The expected result for the sample data is
a b
1 3 10
2 5 7
3 9 11
There is a similar question Finding rows in R dataframe where a column value follows a sequence. However, it is not clear to me how to deal with "id" column in my case. Is it a way to solve the problem using "dplyr"?
library(dplyr); library(tidyr)
# sort data frame by id and time
df %>% arrange(id, time) %>% group_by(id) %>%
# get logical vector indicating rows of a followed by b and mark each pair as unique
# by cumsum
mutate(ab = name == "a" & lead(name) == "b", g = cumsum(ab)) %>%
# subset rows where conditions are met
filter(ab | lag(ab)) %>%
# reshape your data frame to wide format
select(-ab) %>% spread(name, time)
#Source: local data frame [3 x 4]
#Groups: id [2]
# id g a b
#* <int> <int> <int> <int>
#1 1 1 3 10
#2 2 1 5 7
#3 2 2 9 11
If length of the sequence is larger than two, then you will need to check multiple lags, and one option of this is to use shift function(which accepts a vector as lag/lead steps) from data.table combined with Reduce, say if we need to check pattern abb:
library(dplyr); library(tidyr); library(data.table)
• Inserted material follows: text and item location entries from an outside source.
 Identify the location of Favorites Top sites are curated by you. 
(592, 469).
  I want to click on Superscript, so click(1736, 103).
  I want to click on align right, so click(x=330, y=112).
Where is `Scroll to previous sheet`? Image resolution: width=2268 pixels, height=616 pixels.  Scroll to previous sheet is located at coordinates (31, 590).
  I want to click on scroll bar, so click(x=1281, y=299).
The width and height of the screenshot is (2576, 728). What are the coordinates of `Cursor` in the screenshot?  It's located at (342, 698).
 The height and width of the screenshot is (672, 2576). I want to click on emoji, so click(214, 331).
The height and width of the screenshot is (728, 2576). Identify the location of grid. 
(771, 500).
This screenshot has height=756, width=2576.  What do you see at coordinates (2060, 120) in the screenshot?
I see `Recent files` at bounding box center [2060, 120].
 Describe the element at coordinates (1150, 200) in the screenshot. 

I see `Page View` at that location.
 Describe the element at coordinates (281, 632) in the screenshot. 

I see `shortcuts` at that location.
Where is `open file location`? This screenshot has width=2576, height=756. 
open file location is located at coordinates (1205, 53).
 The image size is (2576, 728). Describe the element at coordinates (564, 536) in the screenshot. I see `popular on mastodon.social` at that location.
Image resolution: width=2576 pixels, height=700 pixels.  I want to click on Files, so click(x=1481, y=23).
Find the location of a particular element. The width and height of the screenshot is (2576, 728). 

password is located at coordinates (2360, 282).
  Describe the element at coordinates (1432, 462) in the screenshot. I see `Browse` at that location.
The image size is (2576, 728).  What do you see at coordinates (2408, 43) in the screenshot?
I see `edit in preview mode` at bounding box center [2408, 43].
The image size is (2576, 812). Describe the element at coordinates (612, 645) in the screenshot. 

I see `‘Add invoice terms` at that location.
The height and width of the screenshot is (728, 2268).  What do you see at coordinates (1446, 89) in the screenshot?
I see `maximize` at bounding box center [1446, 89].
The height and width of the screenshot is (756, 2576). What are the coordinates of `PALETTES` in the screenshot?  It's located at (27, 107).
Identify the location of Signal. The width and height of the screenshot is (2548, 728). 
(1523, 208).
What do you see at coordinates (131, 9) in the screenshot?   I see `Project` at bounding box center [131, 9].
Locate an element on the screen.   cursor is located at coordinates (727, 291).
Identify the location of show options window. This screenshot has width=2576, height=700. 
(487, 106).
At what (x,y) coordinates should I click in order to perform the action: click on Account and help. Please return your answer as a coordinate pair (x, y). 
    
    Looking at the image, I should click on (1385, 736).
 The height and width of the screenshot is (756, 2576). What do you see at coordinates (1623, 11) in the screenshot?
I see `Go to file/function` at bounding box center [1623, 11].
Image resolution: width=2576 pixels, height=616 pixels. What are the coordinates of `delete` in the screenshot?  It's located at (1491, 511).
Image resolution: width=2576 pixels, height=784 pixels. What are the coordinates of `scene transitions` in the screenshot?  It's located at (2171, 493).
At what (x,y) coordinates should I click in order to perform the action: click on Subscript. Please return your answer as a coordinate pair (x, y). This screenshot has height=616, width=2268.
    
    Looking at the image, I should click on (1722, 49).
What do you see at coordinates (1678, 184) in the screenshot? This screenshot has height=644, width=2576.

pattern = c("a", "b", "b")
len_pattern = length(pattern)
df %>% arrange(id, time) %>% group_by(id) %>%
# same logic as before but use Reduce function to check multiple lags condition
mutate(ab = Reduce("&", Map("==", shift(name, n = 0:(len_pattern - 1), type = "lead"), pattern)),
g = cumsum(ab)) %>%
# use reduce or to subset sequence rows having the same length as the pattern
filter(Reduce("|", shift(ab, n = 0:(len_pattern - 1), type = "lag"))) %>%
# make unique names
group_by(g, add = TRUE) %>% mutate(name = paste(name, 1:n(), sep = "_")) %>%
# pivoting the table to wide format
select(-ab) %>% spread(name, time)
#Source: local data frame [1 x 5]
#Groups: id, g [1]
# id g a_1 b_2 b_3
#* <int> <int> <int> <int> <int>
#1 1 1 3 10 12
It's somewhat convoluted, but how about a rolling join?
library(data.table)
setorder(setDT(df), id, time)
df[ name == "b" ][
df[, if(name == "a") .(time = last(time)), by=.(id, name, r = rleid(id,name))],
on = .(id, time),
roll = -Inf,
nomatch = 0,
.(a = i.time, b = x.time)
]
a b
1: 3 10
2: 5 7
3: 9 11
You can use an ifelse in filter with lag and lead, and then tidyr::spread to reshape to wide:
library(tidyverse)
df %>% arrange(id, time) %>% group_by(id) %>%
filter(ifelse(name == 'b', # if name is b...
lag(name) == 'a', # is the previous name a?
lead(name) == 'b')) %>% # else if name is not b, is next name b?
ungroup() %>% mutate(i = rep(seq(n() / 2), each = 2)) %>% # create indices to spread by
spread(name, time) %>% select(a, b) # spread to wide and clean up
## # A tibble: 3 × 2
## a b
## * <int> <int>
## 1 3 10
## 2 5 7
## 3 9 11
Based on the comment below, here's a version that uses gregexpr to find the first index of a matched pattern, which while more complicated, scales more easily to longer patterns like "aabb":
df %>% group_by(pattern = 'aabb', id) %>% # add pattern as column, group
arrange(time) %>%
# collapse each group to a string for name and a list column for time
summarise(name = paste(name, collapse = ''), time = list(time)) %>%
# group and add list-column of start indices for each match
rowwise() %>% mutate(i = gregexpr(pattern, name)) %>%
unnest(i, .drop = FALSE) %>% # expand, keeping other list columns
filter(i != -1) %>% # chop out rows with no match from gregexpr
rowwise() %>% # regroup
# subset with sequence from index through pattern length
mutate(time = list(time[i + 0:(nchar(pattern) - 1)]),
pattern = strsplit(pattern, '')) %>% # expand pattern to list column
rownames_to_column('match') %>% # add rownames as match index column
unnest(pattern, time) %>% # expand matches in parallel
# paste sequence onto each letter (important for spreading if repeated letters)
group_by(match) %>% mutate(pattern = paste0(pattern, seq(n()))) %>%
spread(pattern, time) # spread to wide form
## Source: local data frame [1 x 8]
## Groups: match [1]
##
## match id name i a1 a2 b3 b4
## * <chr> <int> <chr> <int> <int> <int> <int> <int>
## 1 1 1 aabba 1 0 3 10 12
Note that if the pattern doesn't happen to be in alphabetical order, the resulting columns will not be ordered by their indices. Since indices are preserved, though, you can sort with something like select(1:4, parse_number(names(.)[-1:-4]) + 4).